(Stored data)
#####

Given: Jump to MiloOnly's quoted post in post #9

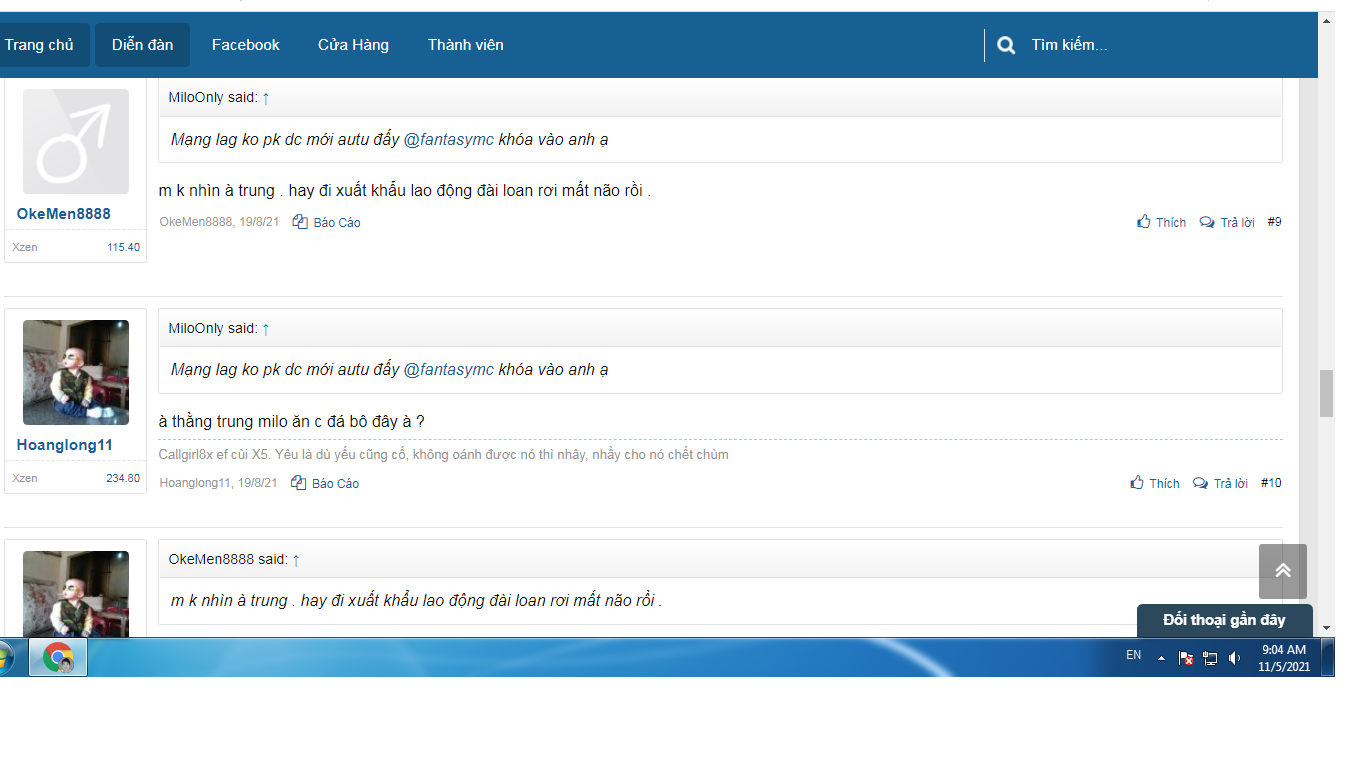Looking at the screenshot, I should 266,98.
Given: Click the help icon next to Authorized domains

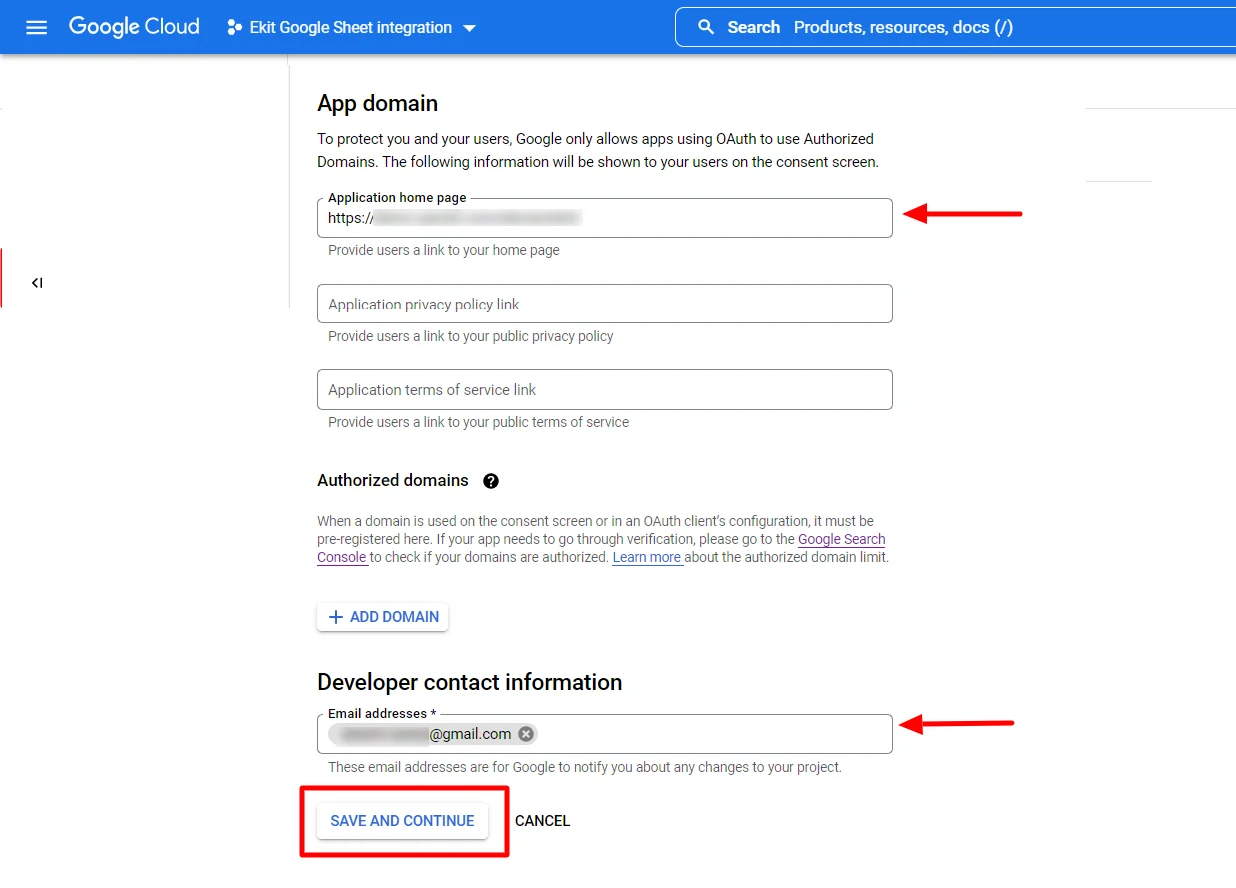Looking at the screenshot, I should 491,481.
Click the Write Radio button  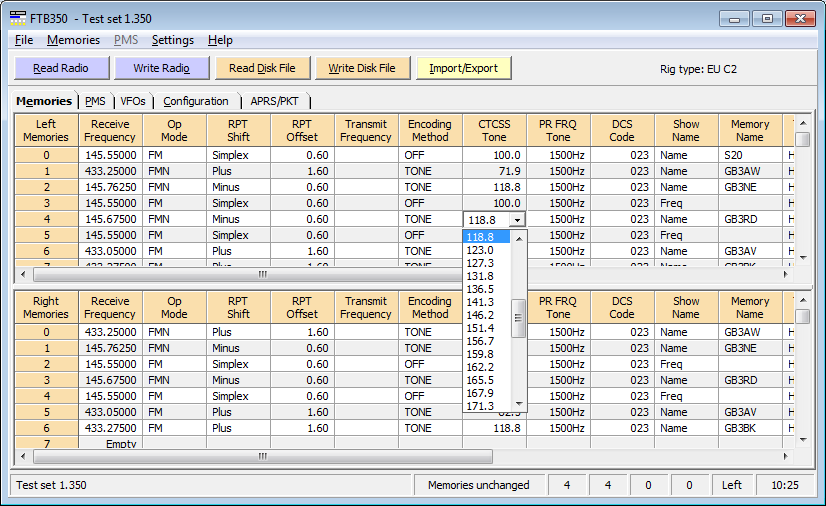click(160, 68)
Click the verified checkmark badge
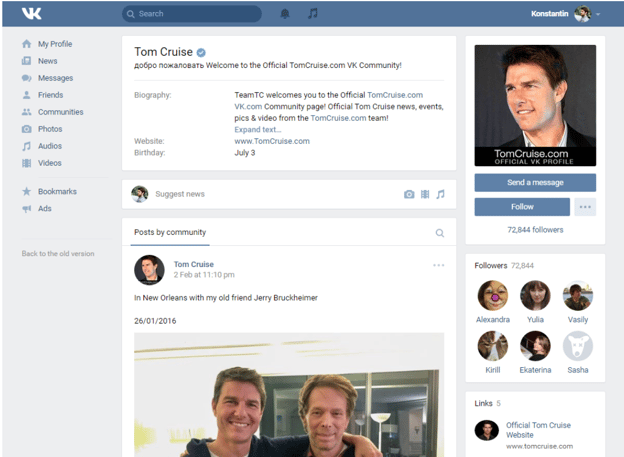624x457 pixels. point(201,52)
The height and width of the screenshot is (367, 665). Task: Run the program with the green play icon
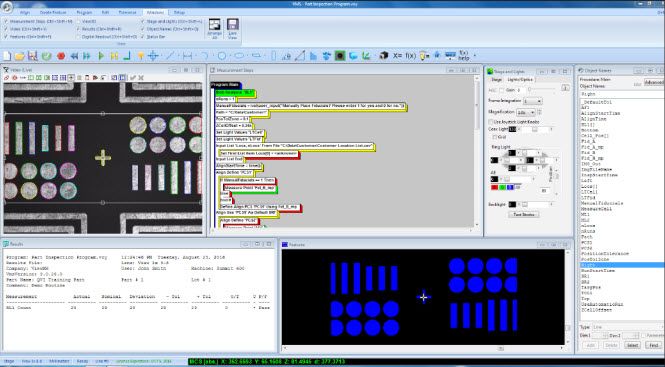[x=101, y=56]
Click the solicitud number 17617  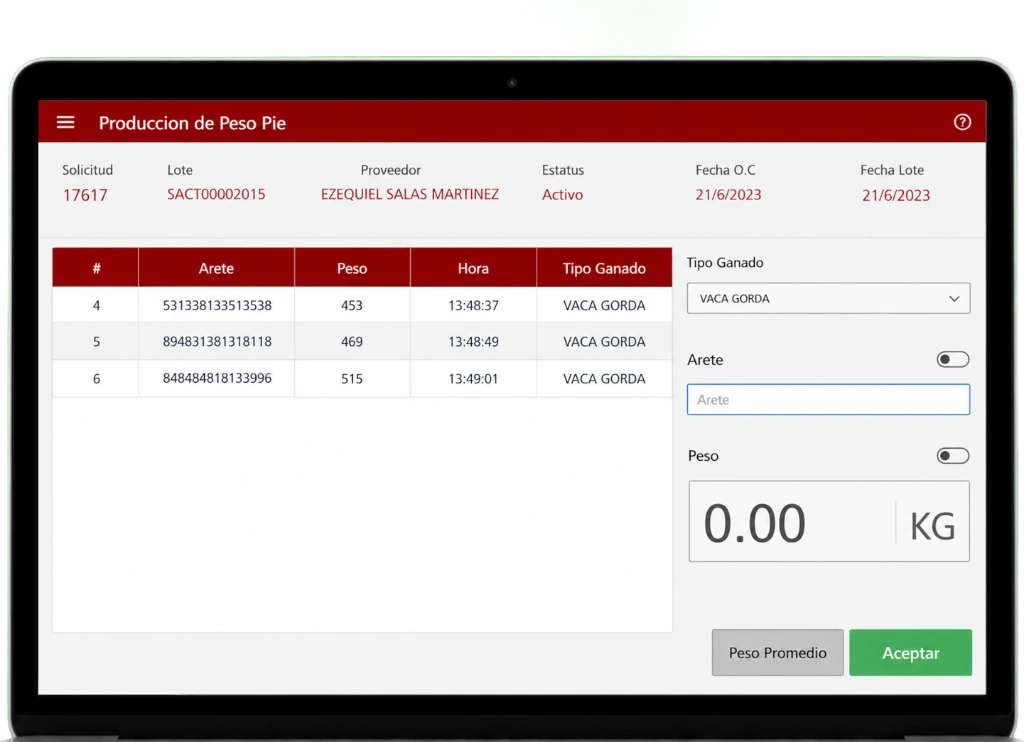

#####

In the records above, find the line that contains "Click the verified checkmark badge", then write it out along with every line after it, exactly, through the last one. Leave the pictures out.

Click the verified checkmark badge
624x457 pixels. point(201,52)
The height and width of the screenshot is (367, 665). Task: Run the program with the green play icon
[x=101, y=56]
Click the solicitud number 17617  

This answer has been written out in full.